LISTED ENTRIES below:

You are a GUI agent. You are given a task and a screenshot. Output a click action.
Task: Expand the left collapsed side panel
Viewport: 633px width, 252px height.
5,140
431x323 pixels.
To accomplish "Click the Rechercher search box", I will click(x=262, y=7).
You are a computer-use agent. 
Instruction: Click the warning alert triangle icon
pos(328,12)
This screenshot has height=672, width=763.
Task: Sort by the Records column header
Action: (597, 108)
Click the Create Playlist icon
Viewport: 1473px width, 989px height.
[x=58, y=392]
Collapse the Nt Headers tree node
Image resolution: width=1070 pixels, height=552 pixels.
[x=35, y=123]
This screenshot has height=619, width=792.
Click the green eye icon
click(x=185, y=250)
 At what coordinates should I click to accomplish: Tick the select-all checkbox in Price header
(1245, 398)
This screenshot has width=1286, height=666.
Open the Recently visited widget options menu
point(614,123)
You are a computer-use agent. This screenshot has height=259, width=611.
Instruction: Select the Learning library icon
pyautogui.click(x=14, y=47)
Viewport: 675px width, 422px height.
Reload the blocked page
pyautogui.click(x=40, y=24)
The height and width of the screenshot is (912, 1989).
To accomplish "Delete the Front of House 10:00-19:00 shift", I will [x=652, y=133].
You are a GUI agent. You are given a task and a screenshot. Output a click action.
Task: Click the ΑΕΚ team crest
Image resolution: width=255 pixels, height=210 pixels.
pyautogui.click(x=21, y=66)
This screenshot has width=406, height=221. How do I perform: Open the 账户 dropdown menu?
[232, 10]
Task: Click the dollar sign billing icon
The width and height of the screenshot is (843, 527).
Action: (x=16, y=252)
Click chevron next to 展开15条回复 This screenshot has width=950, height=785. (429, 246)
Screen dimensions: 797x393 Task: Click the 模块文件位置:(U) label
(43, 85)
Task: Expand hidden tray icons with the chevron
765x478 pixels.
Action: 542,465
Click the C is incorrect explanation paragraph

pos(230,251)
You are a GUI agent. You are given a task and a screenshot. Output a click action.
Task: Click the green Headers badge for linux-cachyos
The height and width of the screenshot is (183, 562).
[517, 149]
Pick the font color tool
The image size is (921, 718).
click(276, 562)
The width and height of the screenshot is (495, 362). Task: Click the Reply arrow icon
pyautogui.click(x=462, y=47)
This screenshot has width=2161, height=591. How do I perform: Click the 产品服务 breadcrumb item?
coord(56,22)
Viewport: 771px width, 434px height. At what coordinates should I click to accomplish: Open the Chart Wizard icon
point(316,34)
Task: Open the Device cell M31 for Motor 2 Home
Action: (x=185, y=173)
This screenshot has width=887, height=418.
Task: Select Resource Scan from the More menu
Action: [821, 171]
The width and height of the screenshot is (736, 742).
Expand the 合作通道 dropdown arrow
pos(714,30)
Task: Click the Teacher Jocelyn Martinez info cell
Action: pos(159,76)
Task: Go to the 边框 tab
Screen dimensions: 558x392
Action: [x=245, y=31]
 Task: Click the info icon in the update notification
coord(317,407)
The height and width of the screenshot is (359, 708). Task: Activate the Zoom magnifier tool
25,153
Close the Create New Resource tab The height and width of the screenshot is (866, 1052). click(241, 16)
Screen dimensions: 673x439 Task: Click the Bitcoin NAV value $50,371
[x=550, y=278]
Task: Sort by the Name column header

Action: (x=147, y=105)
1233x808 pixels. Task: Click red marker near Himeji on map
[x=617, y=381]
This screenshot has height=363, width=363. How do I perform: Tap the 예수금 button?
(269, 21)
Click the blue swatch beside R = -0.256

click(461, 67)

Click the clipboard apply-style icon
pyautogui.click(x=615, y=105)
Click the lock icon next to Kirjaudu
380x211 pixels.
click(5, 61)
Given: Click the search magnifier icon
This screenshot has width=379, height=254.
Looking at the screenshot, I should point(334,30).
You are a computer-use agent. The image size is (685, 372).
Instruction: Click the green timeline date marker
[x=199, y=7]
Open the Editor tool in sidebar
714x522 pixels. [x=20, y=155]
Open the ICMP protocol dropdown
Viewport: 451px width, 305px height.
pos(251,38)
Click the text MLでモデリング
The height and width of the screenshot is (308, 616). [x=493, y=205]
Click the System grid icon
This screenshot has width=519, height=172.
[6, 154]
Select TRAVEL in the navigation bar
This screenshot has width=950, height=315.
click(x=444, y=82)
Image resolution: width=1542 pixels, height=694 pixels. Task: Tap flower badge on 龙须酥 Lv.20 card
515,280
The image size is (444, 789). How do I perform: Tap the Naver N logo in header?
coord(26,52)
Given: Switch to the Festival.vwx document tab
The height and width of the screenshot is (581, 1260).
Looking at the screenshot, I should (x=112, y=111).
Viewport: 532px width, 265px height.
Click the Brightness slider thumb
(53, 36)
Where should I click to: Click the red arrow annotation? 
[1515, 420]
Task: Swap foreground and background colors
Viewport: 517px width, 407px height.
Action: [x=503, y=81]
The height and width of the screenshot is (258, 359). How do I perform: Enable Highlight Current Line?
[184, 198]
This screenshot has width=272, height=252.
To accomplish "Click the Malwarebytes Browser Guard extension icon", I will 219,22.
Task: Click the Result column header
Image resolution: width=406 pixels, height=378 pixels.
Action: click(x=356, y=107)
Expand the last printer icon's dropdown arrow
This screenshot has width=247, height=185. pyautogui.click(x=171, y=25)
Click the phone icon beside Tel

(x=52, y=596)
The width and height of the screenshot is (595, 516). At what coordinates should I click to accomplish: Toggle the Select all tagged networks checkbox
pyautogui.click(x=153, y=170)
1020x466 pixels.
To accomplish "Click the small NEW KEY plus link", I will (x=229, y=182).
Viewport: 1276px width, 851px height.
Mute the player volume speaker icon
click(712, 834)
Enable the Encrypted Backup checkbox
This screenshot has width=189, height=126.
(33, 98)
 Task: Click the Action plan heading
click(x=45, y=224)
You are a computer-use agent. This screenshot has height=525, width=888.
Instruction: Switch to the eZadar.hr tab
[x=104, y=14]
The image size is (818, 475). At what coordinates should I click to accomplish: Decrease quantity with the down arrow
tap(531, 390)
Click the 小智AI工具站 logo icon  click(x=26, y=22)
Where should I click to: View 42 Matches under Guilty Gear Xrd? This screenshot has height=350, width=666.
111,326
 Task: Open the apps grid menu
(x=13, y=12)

End of LISTED ENTRIES.

◆ WORK INSTRUCTIONS ◆
Repeat each entry above, keeping every word exact.

◆ EXPECTED OUTPUT ◆
You are a GUI agent. You are given a task and a screenshot. Output a click action.
Task: Expand the left collapsed side panel
Viewport: 633px width, 252px height.
5,140
431x323 pixels.
To accomplish "Click the Rechercher search box", I will click(x=262, y=7).
You are a computer-use agent. 
Instruction: Click the warning alert triangle icon
pos(328,12)
This screenshot has height=672, width=763.
Task: Sort by the Records column header
Action: (597, 108)
Click the Create Playlist icon
Viewport: 1473px width, 989px height.
[x=58, y=392]
Collapse the Nt Headers tree node
Image resolution: width=1070 pixels, height=552 pixels.
[x=35, y=123]
This screenshot has height=619, width=792.
Click the green eye icon
click(x=185, y=250)
 At what coordinates should I click to accomplish: Tick the select-all checkbox in Price header
(1245, 398)
This screenshot has width=1286, height=666.
Open the Recently visited widget options menu
point(614,123)
You are a computer-use agent. This screenshot has height=259, width=611.
Instruction: Select the Learning library icon
pyautogui.click(x=14, y=47)
Viewport: 675px width, 422px height.
Reload the blocked page
pyautogui.click(x=40, y=24)
The height and width of the screenshot is (912, 1989).
To accomplish "Delete the Front of House 10:00-19:00 shift", I will [x=652, y=133].
You are a GUI agent. You are given a task and a screenshot. Output a click action.
Task: Click the ΑΕΚ team crest
Image resolution: width=255 pixels, height=210 pixels.
pyautogui.click(x=21, y=66)
This screenshot has width=406, height=221. How do I perform: Open the 账户 dropdown menu?
[232, 10]
Task: Click the dollar sign billing icon
The width and height of the screenshot is (843, 527).
Action: (x=16, y=252)
Click chevron next to 展开15条回复 This screenshot has width=950, height=785. (429, 246)
Screen dimensions: 797x393 Task: Click the 模块文件位置:(U) label
(43, 85)
Task: Expand hidden tray icons with the chevron
765x478 pixels.
Action: 542,465
Click the C is incorrect explanation paragraph

pos(230,251)
You are a GUI agent. You are given a task and a screenshot. Output a click action.
Task: Click the green Headers badge for linux-cachyos
The height and width of the screenshot is (183, 562).
[517, 149]
Pick the font color tool
The image size is (921, 718).
click(276, 562)
The width and height of the screenshot is (495, 362). Task: Click the Reply arrow icon
pyautogui.click(x=462, y=47)
This screenshot has width=2161, height=591. How do I perform: Click the 产品服务 breadcrumb item?
coord(56,22)
Viewport: 771px width, 434px height. At what coordinates should I click to accomplish: Open the Chart Wizard icon
point(316,34)
Task: Open the Device cell M31 for Motor 2 Home
Action: (x=185, y=173)
This screenshot has width=887, height=418.
Task: Select Resource Scan from the More menu
Action: [821, 171]
The width and height of the screenshot is (736, 742).
Expand the 合作通道 dropdown arrow
pos(714,30)
Task: Click the Teacher Jocelyn Martinez info cell
Action: pos(159,76)
Task: Go to the 边框 tab
Screen dimensions: 558x392
Action: [x=245, y=31]
 Task: Click the info icon in the update notification
coord(317,407)
The height and width of the screenshot is (359, 708). Task: Activate the Zoom magnifier tool
25,153
Close the Create New Resource tab The height and width of the screenshot is (866, 1052). click(241, 16)
Screen dimensions: 673x439 Task: Click the Bitcoin NAV value $50,371
[x=550, y=278]
Task: Sort by the Name column header

Action: (x=147, y=105)
1233x808 pixels. Task: Click red marker near Himeji on map
[x=617, y=381]
This screenshot has height=363, width=363. How do I perform: Tap the 예수금 button?
(269, 21)
Click the blue swatch beside R = -0.256

click(461, 67)

Click the clipboard apply-style icon
pyautogui.click(x=615, y=105)
Click the lock icon next to Kirjaudu
380x211 pixels.
click(5, 61)
Given: Click the search magnifier icon
This screenshot has width=379, height=254.
Looking at the screenshot, I should point(334,30).
You are a computer-use agent. The image size is (685, 372).
Instruction: Click the green timeline date marker
[x=199, y=7]
Open the Editor tool in sidebar
714x522 pixels. [x=20, y=155]
Open the ICMP protocol dropdown
Viewport: 451px width, 305px height.
pos(251,38)
Click the text MLでモデリング
The height and width of the screenshot is (308, 616). [x=493, y=205]
Click the System grid icon
This screenshot has width=519, height=172.
[6, 154]
Select TRAVEL in the navigation bar
This screenshot has width=950, height=315.
click(x=444, y=82)
Image resolution: width=1542 pixels, height=694 pixels. Task: Tap flower badge on 龙须酥 Lv.20 card
515,280
The image size is (444, 789). How do I perform: Tap the Naver N logo in header?
coord(26,52)
Given: Switch to the Festival.vwx document tab
The height and width of the screenshot is (581, 1260).
Looking at the screenshot, I should (x=112, y=111).
Viewport: 532px width, 265px height.
Click the Brightness slider thumb
(53, 36)
Where should I click to: Click the red arrow annotation? 
[1515, 420]
Task: Swap foreground and background colors
Viewport: 517px width, 407px height.
Action: [x=503, y=81]
The height and width of the screenshot is (258, 359). How do I perform: Enable Highlight Current Line?
[184, 198]
This screenshot has width=272, height=252.
To accomplish "Click the Malwarebytes Browser Guard extension icon", I will 219,22.
Task: Click the Result column header
Image resolution: width=406 pixels, height=378 pixels.
Action: click(x=356, y=107)
Expand the last printer icon's dropdown arrow
This screenshot has width=247, height=185. pyautogui.click(x=171, y=25)
Click the phone icon beside Tel

(x=52, y=596)
The width and height of the screenshot is (595, 516). At what coordinates should I click to accomplish: Toggle the Select all tagged networks checkbox
pyautogui.click(x=153, y=170)
1020x466 pixels.
To accomplish "Click the small NEW KEY plus link", I will (x=229, y=182).
Viewport: 1276px width, 851px height.
Mute the player volume speaker icon
click(712, 834)
Enable the Encrypted Backup checkbox
This screenshot has width=189, height=126.
(33, 98)
 Task: Click the Action plan heading
click(x=45, y=224)
You are a computer-use agent. This screenshot has height=525, width=888.
Instruction: Switch to the eZadar.hr tab
[x=104, y=14]
The image size is (818, 475). At what coordinates should I click to accomplish: Decrease quantity with the down arrow
tap(531, 390)
Click the 小智AI工具站 logo icon  click(x=26, y=22)
Where should I click to: View 42 Matches under Guilty Gear Xrd? This screenshot has height=350, width=666.
111,326
 Task: Open the apps grid menu
(x=13, y=12)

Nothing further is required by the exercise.